_Exercise task 1_
In the interview transcript, who speaks each turn, in order from first to last?
_Exercise task 2_
In the interview transcript, can you write out the passage starting at "Omoju: We are" and ending at "Really exciting times.", swapping "nascent" for "new"?

_Provided text_

--- Start ---

Hugo: So this basically machine learning side of things, when you're making product changes or anything along those lines, do you also do, or does somebody at GitHub do online experiments to decide the direction of these changes?

Omoju: We are beginning to start to have a team that's going to start doing that. Right now, machine learning is very nascent to us. Machine learning is around a year or a year plus. So we are at the beginnings of doing all of those kinds of things. We are not ready yet for full-on online experimentation quite yet. But we do a little bit of that.

Hugo: Really exciting times.

Omoju: Yes, very exciting times.

Hugo: I've heard you describe what you do, and we're speaking about this already, but specifically is you use computation to build products to solve real-life decision-making practical challenges. And I'm wondering what practical business challenges does GitHub face that data science can help to solve?

--- End ---

_Data lines_

--- Start ---

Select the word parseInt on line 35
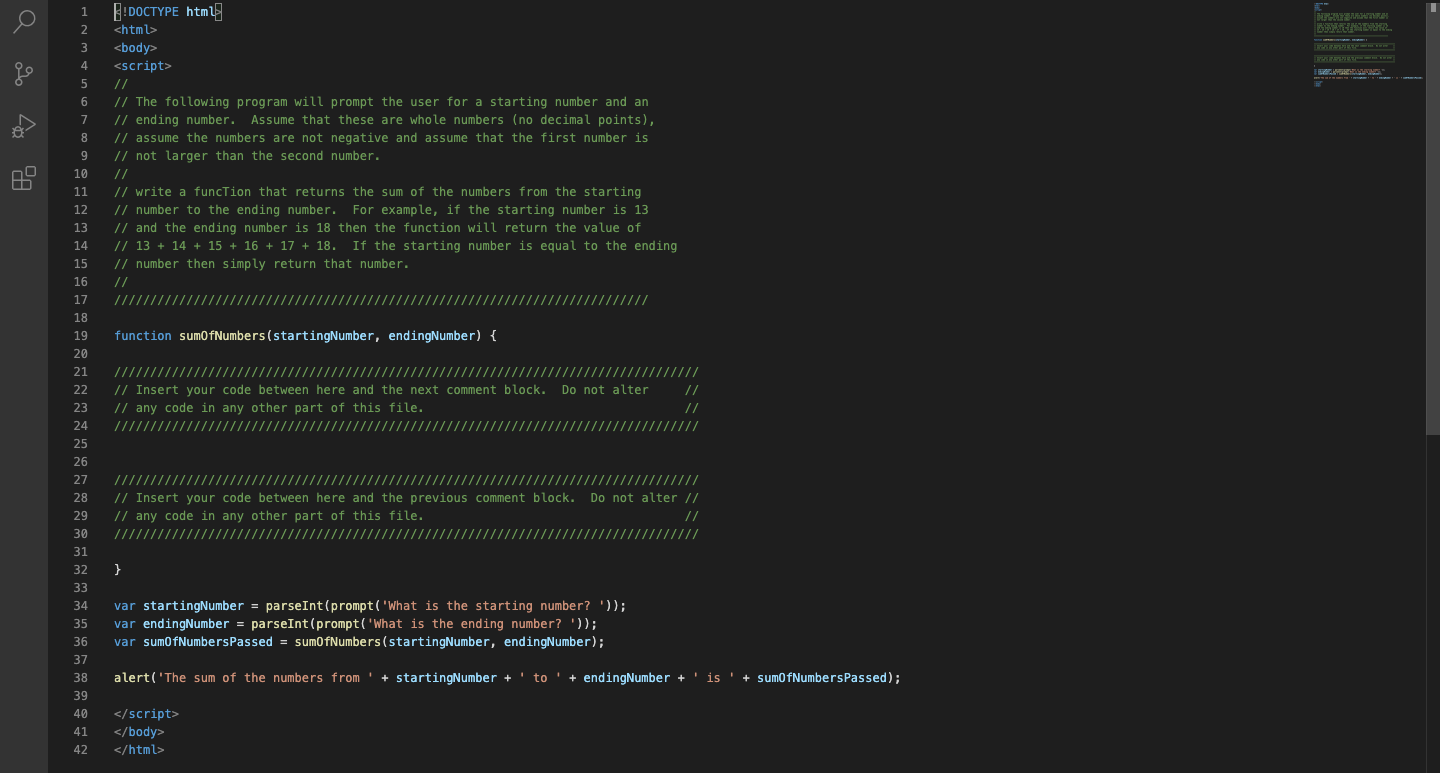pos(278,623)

--- End ---

_Task solution 1_
Hugo, Omoju, Hugo, Omoju, Hugo

_Task solution 2_
Omoju: We are beginning to start to have a team that's going to start doing that. Right now, machine learning is very new to us. Machine learning is around a year or a year plus. So we are at the beginnings of doing all of those kinds of things. We are not ready yet for full-on online experimentation quite yet. But we do a little bit of that.

Hugo: Really exciting times.